Written problem =
Retype every one of the following records without any change.

Task input =
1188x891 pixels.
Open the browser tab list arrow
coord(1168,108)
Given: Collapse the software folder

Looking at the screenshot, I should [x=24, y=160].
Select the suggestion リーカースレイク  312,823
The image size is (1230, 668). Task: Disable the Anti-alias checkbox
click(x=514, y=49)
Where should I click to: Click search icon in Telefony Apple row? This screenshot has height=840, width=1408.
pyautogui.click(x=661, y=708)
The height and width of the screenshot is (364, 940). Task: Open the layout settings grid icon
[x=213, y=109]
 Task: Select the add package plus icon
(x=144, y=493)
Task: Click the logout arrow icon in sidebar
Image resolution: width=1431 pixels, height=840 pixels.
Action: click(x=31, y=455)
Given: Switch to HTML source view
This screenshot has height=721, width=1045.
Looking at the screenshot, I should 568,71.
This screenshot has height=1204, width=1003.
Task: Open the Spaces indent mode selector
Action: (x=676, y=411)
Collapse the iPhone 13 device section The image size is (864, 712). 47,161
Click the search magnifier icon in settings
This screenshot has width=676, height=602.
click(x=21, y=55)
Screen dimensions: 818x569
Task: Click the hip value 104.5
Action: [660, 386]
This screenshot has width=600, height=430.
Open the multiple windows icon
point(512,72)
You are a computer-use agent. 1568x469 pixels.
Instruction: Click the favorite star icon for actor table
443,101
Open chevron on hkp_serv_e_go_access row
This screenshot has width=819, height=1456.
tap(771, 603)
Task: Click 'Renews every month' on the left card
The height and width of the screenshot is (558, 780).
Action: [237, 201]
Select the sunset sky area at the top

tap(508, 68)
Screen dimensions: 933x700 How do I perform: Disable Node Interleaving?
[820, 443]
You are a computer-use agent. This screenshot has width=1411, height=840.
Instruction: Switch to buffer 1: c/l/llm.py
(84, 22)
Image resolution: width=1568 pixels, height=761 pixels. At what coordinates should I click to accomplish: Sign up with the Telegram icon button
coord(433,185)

Response to this task =
1188x891 pixels.
Open the browser tab list arrow
coord(1168,108)
Given: Collapse the software folder

Looking at the screenshot, I should [x=24, y=160].
Select the suggestion リーカースレイク  312,823
The image size is (1230, 668). Task: Disable the Anti-alias checkbox
click(x=514, y=49)
Where should I click to: Click search icon in Telefony Apple row? This screenshot has height=840, width=1408.
pyautogui.click(x=661, y=708)
The height and width of the screenshot is (364, 940). Task: Open the layout settings grid icon
[x=213, y=109]
 Task: Select the add package plus icon
(x=144, y=493)
Task: Click the logout arrow icon in sidebar
Image resolution: width=1431 pixels, height=840 pixels.
Action: click(x=31, y=455)
Given: Switch to HTML source view
This screenshot has height=721, width=1045.
Looking at the screenshot, I should 568,71.
This screenshot has height=1204, width=1003.
Task: Open the Spaces indent mode selector
Action: (x=676, y=411)
Collapse the iPhone 13 device section The image size is (864, 712). 47,161
Click the search magnifier icon in settings
This screenshot has width=676, height=602.
click(x=21, y=55)
Screen dimensions: 818x569
Task: Click the hip value 104.5
Action: [660, 386]
This screenshot has width=600, height=430.
Open the multiple windows icon
point(512,72)
You are a computer-use agent. 1568x469 pixels.
Instruction: Click the favorite star icon for actor table
443,101
Open chevron on hkp_serv_e_go_access row
This screenshot has width=819, height=1456.
tap(771, 603)
Task: Click 'Renews every month' on the left card
The height and width of the screenshot is (558, 780).
Action: [237, 201]
Select the sunset sky area at the top

tap(508, 68)
Screen dimensions: 933x700 How do I perform: Disable Node Interleaving?
[820, 443]
You are a computer-use agent. This screenshot has width=1411, height=840.
Instruction: Switch to buffer 1: c/l/llm.py
(84, 22)
Image resolution: width=1568 pixels, height=761 pixels. At what coordinates should I click to accomplish: Sign up with the Telegram icon button
coord(433,185)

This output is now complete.